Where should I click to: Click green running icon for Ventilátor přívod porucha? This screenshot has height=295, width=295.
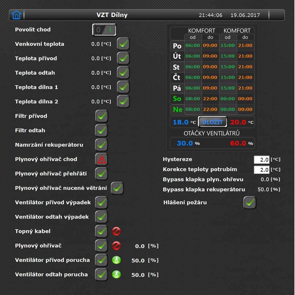coord(116,260)
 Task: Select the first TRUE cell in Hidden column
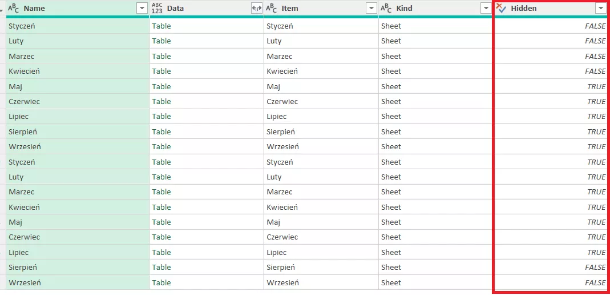(x=596, y=86)
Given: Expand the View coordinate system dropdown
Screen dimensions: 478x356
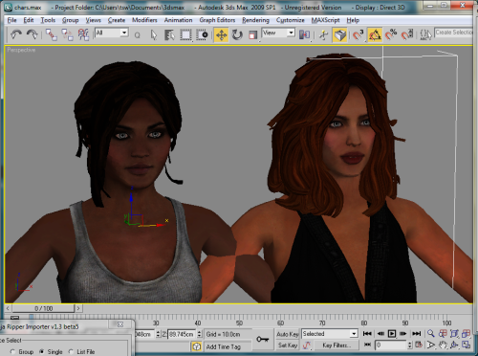Looking at the screenshot, I should click(278, 33).
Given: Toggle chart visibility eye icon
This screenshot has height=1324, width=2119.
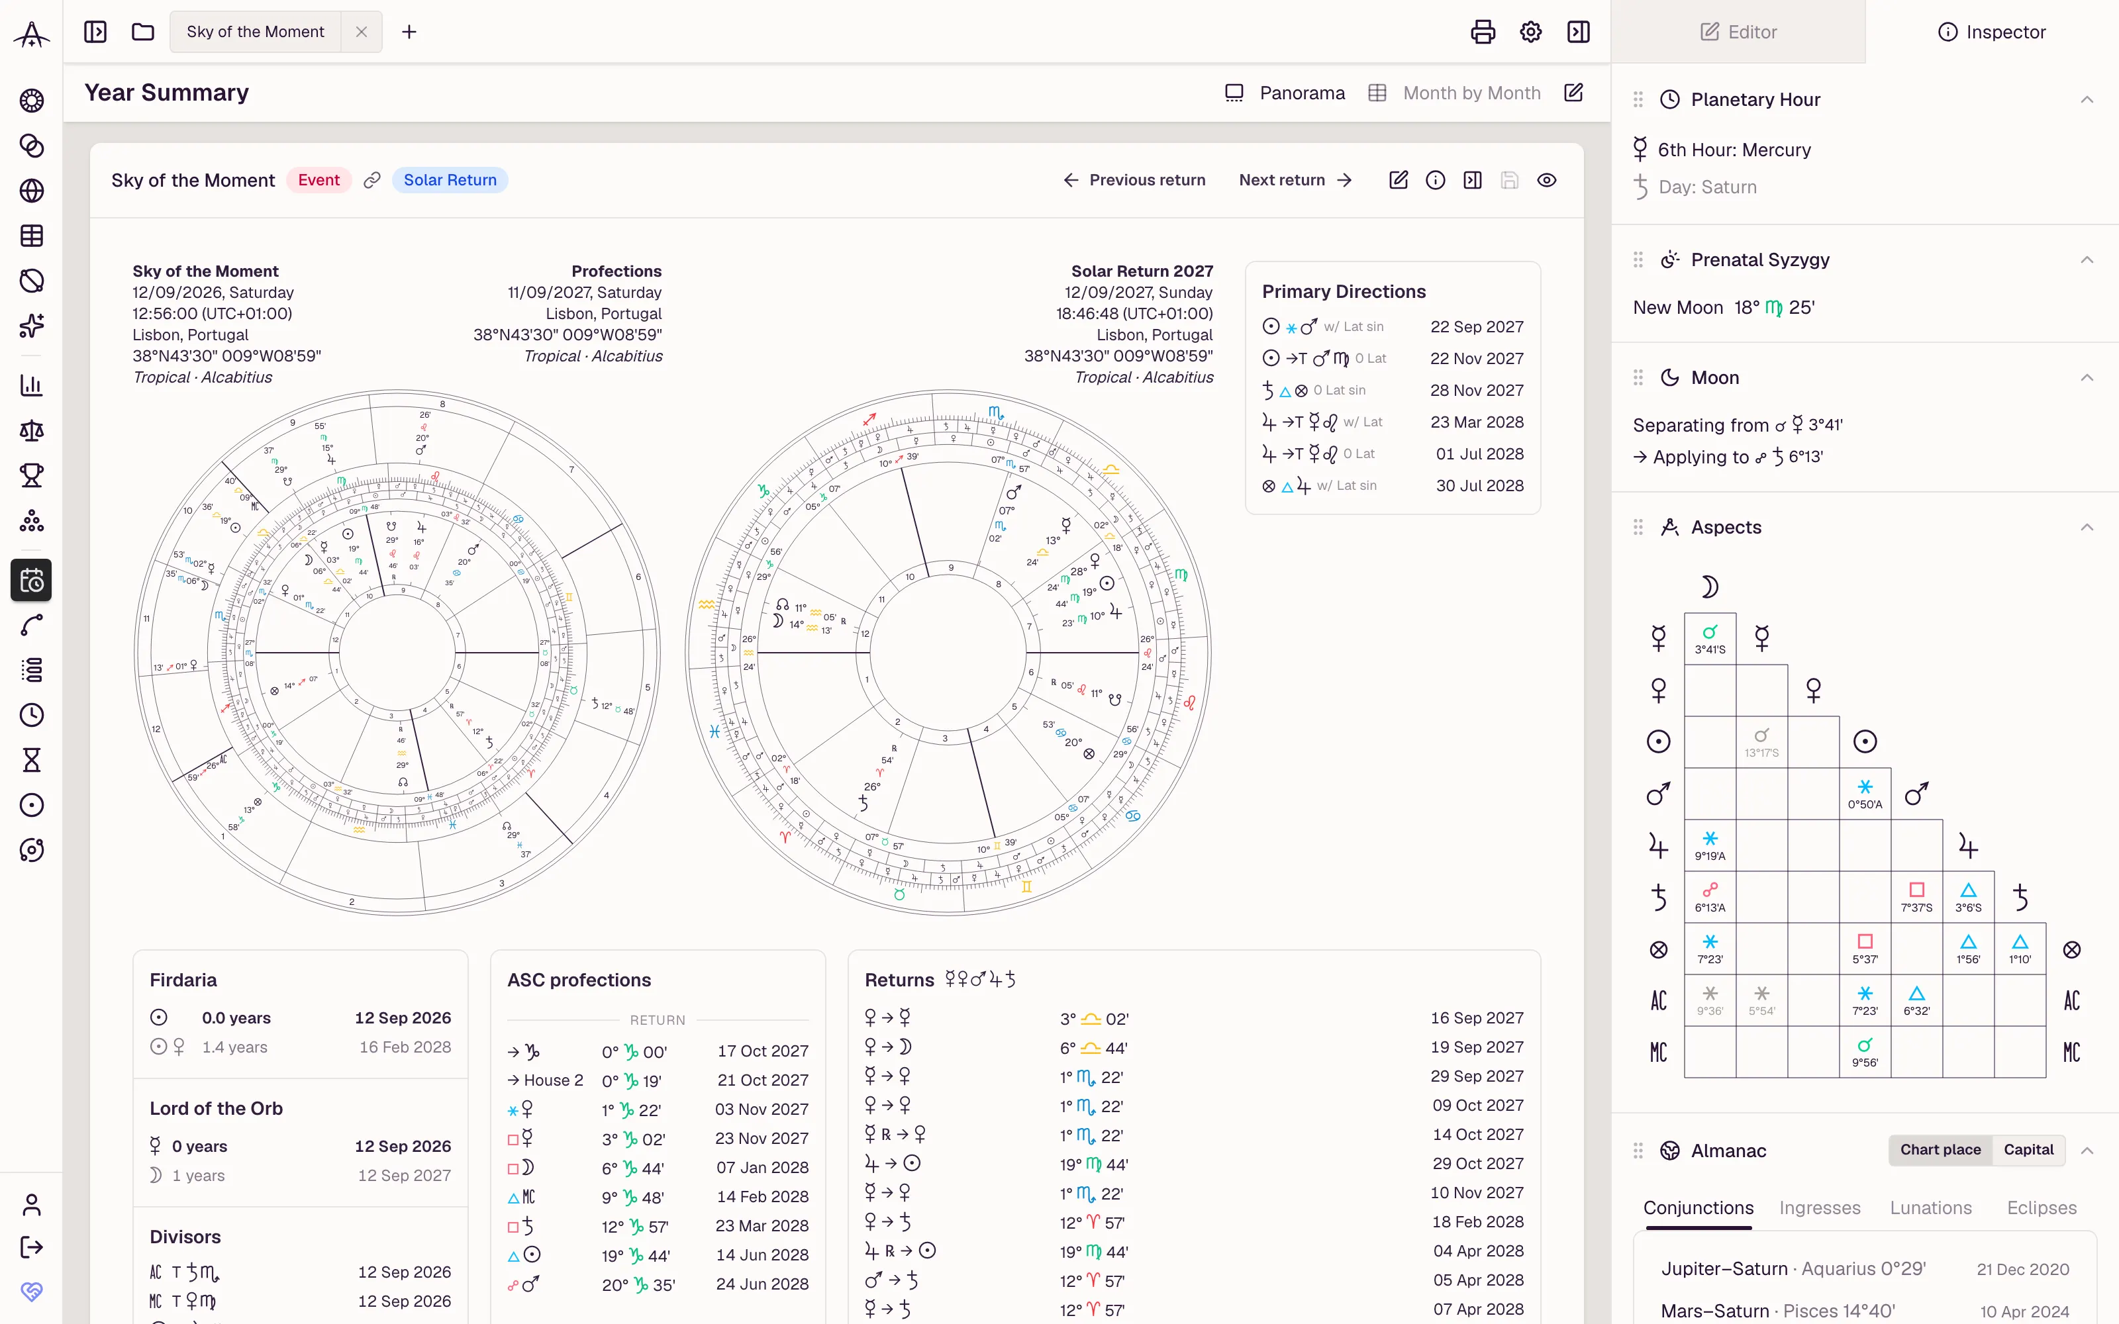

Problem description: Transcribe each line above verbatim, with the pictures left out.

Problem solution:
Where should I click to: Click green running icon for Ventilátor přívod porucha? This screenshot has height=295, width=295.
coord(116,260)
 Task: Select the first TRUE cell in Hidden column
(x=596, y=86)
Given: Expand the View coordinate system dropdown
Screen dimensions: 478x356
Looking at the screenshot, I should click(278, 33).
Given: Toggle chart visibility eye icon
This screenshot has height=1324, width=2119.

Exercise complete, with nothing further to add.